The one sector that 2018 revealed numerous gaps in the market for? Kola Aina, Founding Partner, Ventures Platform says, “It sounds cliché, but 2018 was truly the year of African fintech - as the sector attracted significant volumes of investment with a number of players maturing rapidly – and it is just getting started.”
For Popa at DiGame, the key sectors that he’ll be keeping a close eye on in 2019 are education, fintech, health tech, mobility, and distributed energy generation sectors, adding, “We believe that demand in these sectors will be anchored by significant, long-term African demographic changes that include exponential population growth (with a material proportion under 35), an emerging middle class and rapid urbanization.”
Like other VCs, Aina too is also laser-focused on companies that can scale, looking towards fintech, healthtech and agriculture as areas of focus, although interestingly, he is also paying particular attention to artificial intelligence, adding “We expect to see the role of AI evolve and become more important for startups in the region this year.”
In terms of adding to their portfolios and their overarching 2019 investment strategies, the VCs we spoke to were concerned mostly with a strong founding team, innovation and problem solving - and many will no doubt be seduced by any founding team that promises mass adoption and scale of their product, harnessing Africa’s booming, digital-first population. For Aina, their investment preference for the foreseeable future is, “ambitious founders who are delivering goods and services enabled by some form of innovation (not limited to technology innovation)- to mass low-income markets or fast-growing middle class.”
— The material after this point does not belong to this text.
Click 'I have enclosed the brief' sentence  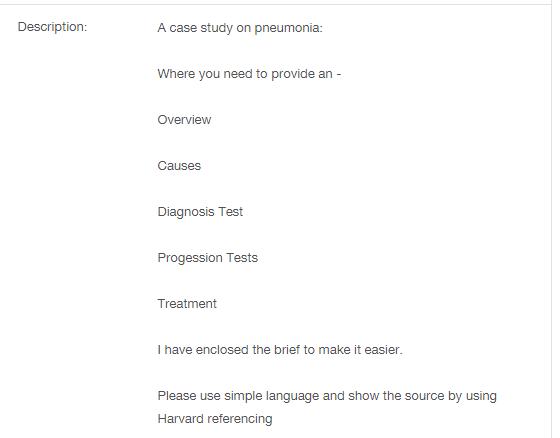point(280,350)
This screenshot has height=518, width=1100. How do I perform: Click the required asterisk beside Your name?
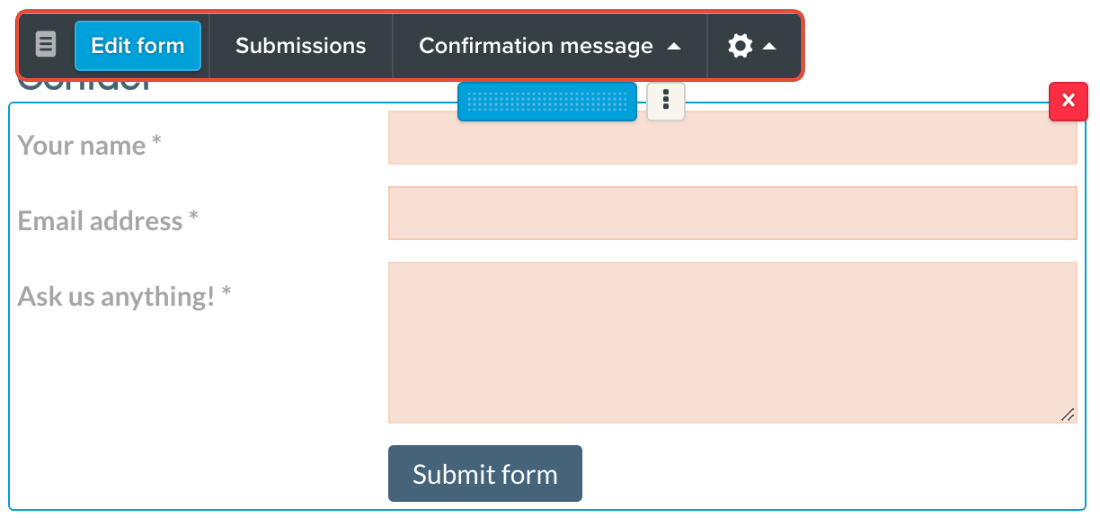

Popa at DiGame is also working to the same ethos, adding that he will be, “Favoring companies that can scale across Africa and the world. We look for businesses that could develop into giants--US$100 million to US$1billion companies, and we look for the entrepreneurs who can deliver that type of growth in Africa.” Sum at TLcom, whilst working on deals with average investment size from $500k to $5m, also reflects that, “We are looking for exceptional teams with very deep market understanding, who use technology to solve very large problems that can not only identify but also come up with data and experience-based solutions for.”